Is cultural cognition a bummer? Part 2
Wednesday, January 25, 2012 at 1:16AM
Dan Kahan

This is the second of two posts addressing “too pessimistic, so wrong”: the proposition that findings relating to cultural cognition should be resisted because they imply that it’s “futile” to reason with people.

In part one, I showed that “too pessimistic, so wrong”—in addition to being simultaneously fallacious and self-refuting (that’s actually pretty cool, if you think about it)—reflects a truncated familiarity with cultural cognition research. Studies of cultural cognition examine not only how it can interfere with open-minded consideration of scientific information but also what can be done to counteract this effect and generate open-minded evaluation of evidence that is critical of one’s existing beliefs.

Now I’ll identify another thing that “too pessimistic, so wrong” doesn't get: the contours of the contemporary normative and political debate over risk regulation and democracy.

2.  "Too pessimistic, so wrong" is innocent of the real debate about reason and risk regulation.

Those who make the “too pessimistic, must be wrong” argument are partisans of reason (nothing wrong with that). But ironically, by “refusing to accept” cultural cognition, these commentators are actually throwing away one of the few psychologically realistic programs for harmonizing self-government with scientifically enlightened regulation of risk.

The dominant view of risk regulation in social psychology, behavioral economics, and legal scholarship asserts that members of the public are too irrational to figure out what dangers society faces and how effectively to abate them. They don't know enough science; they have to use emotional heuristic substitutes for technical reasoning. They are dumb, dumb, dumb.

Well, if that is right, democracy is sunk. We can't make the median citizen into a climate scientist or a nuclear physicist. So either we govern ourselves and die from our stupidity; or, as many influential commentators in the academy (one day) and government (the next) argue, we hand over power to super smart politically insulated experts to protect us from myriad dangers.

Cultural cognition is an alternative to this position. It suggests a different diagnosis of the science communication crisis, and also a feasible cure that makes enlightened self-government a psychologically realistic prospect.

Cultural cognition implies that political conflicts over policy-relevant science occur when the questions of fact to which that evidence speaks become infused with antagonistic cultural meanings.

This is a pathological state—both in the sense that it is inimical to societal well-being and in the sense that it is unusual, not the norm, rare.  

The problem, according to the cultural cognition diagnosis, is not that people lack reason. It is that the reasoning capacity that normally helps them to converge on the best available information at society’s disposal is being disabled by a distinctive pathology in science communication.

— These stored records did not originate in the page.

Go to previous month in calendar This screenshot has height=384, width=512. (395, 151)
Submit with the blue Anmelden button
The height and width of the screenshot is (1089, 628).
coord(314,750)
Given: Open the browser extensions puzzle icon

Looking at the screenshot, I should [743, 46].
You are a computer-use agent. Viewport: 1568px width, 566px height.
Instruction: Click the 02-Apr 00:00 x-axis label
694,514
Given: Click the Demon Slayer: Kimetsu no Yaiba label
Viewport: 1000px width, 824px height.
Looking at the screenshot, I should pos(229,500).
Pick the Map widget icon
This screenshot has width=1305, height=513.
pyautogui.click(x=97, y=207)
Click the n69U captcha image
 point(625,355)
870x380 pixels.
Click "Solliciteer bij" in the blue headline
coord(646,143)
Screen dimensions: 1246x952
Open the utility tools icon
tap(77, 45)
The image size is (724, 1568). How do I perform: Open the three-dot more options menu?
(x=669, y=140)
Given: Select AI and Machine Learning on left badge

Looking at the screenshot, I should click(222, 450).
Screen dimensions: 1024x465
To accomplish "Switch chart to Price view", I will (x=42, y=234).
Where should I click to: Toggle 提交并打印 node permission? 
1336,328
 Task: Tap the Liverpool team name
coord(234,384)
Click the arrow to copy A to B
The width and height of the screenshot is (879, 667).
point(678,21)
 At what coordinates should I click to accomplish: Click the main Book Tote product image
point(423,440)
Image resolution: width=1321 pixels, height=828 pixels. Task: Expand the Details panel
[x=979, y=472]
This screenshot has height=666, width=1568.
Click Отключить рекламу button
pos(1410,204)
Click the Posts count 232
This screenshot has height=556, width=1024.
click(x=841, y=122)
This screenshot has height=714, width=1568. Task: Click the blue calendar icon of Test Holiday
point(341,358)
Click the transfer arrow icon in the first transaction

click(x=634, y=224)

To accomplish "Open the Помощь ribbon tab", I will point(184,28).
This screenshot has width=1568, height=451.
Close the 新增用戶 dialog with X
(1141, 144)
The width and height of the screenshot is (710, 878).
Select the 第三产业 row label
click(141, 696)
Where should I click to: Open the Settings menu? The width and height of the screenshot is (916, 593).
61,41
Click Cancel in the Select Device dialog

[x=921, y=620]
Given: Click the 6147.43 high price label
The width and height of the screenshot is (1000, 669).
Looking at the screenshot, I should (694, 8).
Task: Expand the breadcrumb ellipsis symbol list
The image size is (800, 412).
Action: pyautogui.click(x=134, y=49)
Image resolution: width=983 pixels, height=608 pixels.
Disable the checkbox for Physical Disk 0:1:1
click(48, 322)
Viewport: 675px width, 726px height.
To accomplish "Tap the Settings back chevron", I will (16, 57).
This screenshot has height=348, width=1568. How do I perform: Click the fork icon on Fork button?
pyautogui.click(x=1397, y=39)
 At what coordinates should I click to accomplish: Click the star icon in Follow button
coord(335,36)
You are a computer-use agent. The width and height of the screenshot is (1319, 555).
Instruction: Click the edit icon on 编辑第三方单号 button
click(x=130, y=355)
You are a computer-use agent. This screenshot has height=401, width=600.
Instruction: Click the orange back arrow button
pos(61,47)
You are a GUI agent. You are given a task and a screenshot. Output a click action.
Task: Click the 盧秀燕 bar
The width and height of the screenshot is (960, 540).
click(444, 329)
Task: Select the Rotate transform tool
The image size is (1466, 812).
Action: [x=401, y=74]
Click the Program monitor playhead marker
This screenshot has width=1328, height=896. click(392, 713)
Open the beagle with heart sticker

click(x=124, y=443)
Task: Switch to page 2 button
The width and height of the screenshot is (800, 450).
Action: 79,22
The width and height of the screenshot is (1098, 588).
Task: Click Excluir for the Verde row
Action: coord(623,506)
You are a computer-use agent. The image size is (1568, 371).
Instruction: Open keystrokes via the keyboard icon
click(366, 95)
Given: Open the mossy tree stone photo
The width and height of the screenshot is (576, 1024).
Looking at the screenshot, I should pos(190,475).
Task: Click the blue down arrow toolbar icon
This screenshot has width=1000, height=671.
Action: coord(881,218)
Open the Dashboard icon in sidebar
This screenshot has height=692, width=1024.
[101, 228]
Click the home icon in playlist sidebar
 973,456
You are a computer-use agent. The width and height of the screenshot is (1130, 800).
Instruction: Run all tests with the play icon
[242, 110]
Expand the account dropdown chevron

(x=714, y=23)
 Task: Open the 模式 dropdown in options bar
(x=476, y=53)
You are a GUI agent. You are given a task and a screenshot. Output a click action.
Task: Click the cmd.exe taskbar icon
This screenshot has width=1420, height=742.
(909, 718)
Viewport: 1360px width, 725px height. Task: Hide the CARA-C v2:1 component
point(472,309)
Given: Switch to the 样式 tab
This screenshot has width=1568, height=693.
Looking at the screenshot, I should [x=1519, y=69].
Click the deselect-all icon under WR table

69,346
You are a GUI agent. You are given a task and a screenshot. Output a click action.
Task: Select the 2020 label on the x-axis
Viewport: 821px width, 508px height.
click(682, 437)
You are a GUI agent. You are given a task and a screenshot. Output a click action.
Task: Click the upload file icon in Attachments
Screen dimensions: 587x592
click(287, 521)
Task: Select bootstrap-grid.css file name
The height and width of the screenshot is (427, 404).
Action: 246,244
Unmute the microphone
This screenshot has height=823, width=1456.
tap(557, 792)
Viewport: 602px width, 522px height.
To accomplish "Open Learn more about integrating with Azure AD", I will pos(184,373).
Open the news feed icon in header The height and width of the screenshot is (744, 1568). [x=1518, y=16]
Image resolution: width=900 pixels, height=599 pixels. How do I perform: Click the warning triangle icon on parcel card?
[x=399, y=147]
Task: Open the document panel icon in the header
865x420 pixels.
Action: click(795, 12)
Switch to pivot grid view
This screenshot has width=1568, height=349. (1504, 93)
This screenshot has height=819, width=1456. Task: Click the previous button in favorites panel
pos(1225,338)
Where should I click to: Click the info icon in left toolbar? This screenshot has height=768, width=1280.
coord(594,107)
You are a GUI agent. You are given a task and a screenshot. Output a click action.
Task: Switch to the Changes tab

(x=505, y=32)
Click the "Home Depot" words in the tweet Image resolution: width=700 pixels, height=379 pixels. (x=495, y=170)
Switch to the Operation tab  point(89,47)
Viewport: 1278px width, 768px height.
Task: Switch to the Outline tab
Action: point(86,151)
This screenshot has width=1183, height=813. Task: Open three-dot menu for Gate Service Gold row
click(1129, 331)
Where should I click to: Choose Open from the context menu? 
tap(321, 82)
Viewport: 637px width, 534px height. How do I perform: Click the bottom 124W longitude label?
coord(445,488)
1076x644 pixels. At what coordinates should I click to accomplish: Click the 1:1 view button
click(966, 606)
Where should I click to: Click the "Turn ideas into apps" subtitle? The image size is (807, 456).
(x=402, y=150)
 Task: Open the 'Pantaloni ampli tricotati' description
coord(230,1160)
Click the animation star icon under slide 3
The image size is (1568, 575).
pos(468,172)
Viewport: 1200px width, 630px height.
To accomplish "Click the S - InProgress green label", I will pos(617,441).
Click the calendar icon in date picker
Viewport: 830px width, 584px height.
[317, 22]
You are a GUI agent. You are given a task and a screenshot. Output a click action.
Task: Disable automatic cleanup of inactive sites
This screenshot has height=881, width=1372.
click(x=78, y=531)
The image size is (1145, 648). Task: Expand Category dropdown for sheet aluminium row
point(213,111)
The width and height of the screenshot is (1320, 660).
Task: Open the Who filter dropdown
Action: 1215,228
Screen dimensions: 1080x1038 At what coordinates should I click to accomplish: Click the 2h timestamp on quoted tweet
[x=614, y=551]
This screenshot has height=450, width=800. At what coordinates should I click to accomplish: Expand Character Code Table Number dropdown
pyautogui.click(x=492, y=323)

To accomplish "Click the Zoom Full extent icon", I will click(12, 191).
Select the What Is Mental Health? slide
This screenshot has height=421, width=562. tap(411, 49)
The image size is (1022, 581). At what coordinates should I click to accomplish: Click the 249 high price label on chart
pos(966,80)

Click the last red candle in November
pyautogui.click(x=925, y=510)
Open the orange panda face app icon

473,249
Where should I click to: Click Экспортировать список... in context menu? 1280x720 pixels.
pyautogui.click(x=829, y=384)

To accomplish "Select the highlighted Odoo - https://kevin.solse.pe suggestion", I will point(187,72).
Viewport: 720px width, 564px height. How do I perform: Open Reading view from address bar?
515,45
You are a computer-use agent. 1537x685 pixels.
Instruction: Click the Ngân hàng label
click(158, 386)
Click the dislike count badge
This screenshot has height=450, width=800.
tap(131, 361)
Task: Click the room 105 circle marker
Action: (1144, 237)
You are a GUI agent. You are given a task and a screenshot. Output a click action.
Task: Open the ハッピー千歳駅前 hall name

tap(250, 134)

The number of scientific insights that make our lives better and that don’t culturally polarize us is orders of magnitude greater than the ones that do. There’s not a “culture war” over going to doctors when we are sick and following their advice to take antibiotics when they figure out we have infections. Individualists aren’t throttling egalitarians over whether it makes sense to pasteurize milk or whether high-voltage power lines are causing children to die of leukemia.

People (the vast majority of them) form the right beliefs on these and countless issues, moreover, not because they “understand the science” involved but because they are enmeshed in networks of trust and authority that certify whom to believe about what.

For sure, people with different cultural identities don’t rely on the same certification networks. But in the vast run of cases, those distinct cultural certifiers do converge on the best available information. Cultural communities that didn’t possess mechanisms for enabling their members to recognize the best information—ones that consistently made them distrust those who do know something about how the world works and trust those who don’t—just wouldn’t last very long: their adherents would end up dead.

Rational democratic deliberations about policy-relevant science, then, doesn’t require that people become experts on risk. It requires only that our society take the steps necessary to protect its science communication environment from a distinctive pathology that enfeebles ordinary citizens from using their (ordinarily) reliable ability to discern what it is that experts know.

“Only” that? But how?

Well, that’s something cultural cognition addresses too — in the studies that “too pessimistic, so wrong” ignores and that I described in part one.

Don’t get me wrong: the program to devise strategies for protecting the science communication enviornment has a long way to go.

But we won’t even make one step toward perfecting the science of science communication if we resolve to “resist” evidence because we find its implications to be a bummer.

Reference: 

Kahan, D.M., Slovic, P., Braman, D. & Gastil, J. Fear of Democracy: A Cultural Critique of Sunstein on Risk. Harvard Law Review 119, 1071-1109 (2006).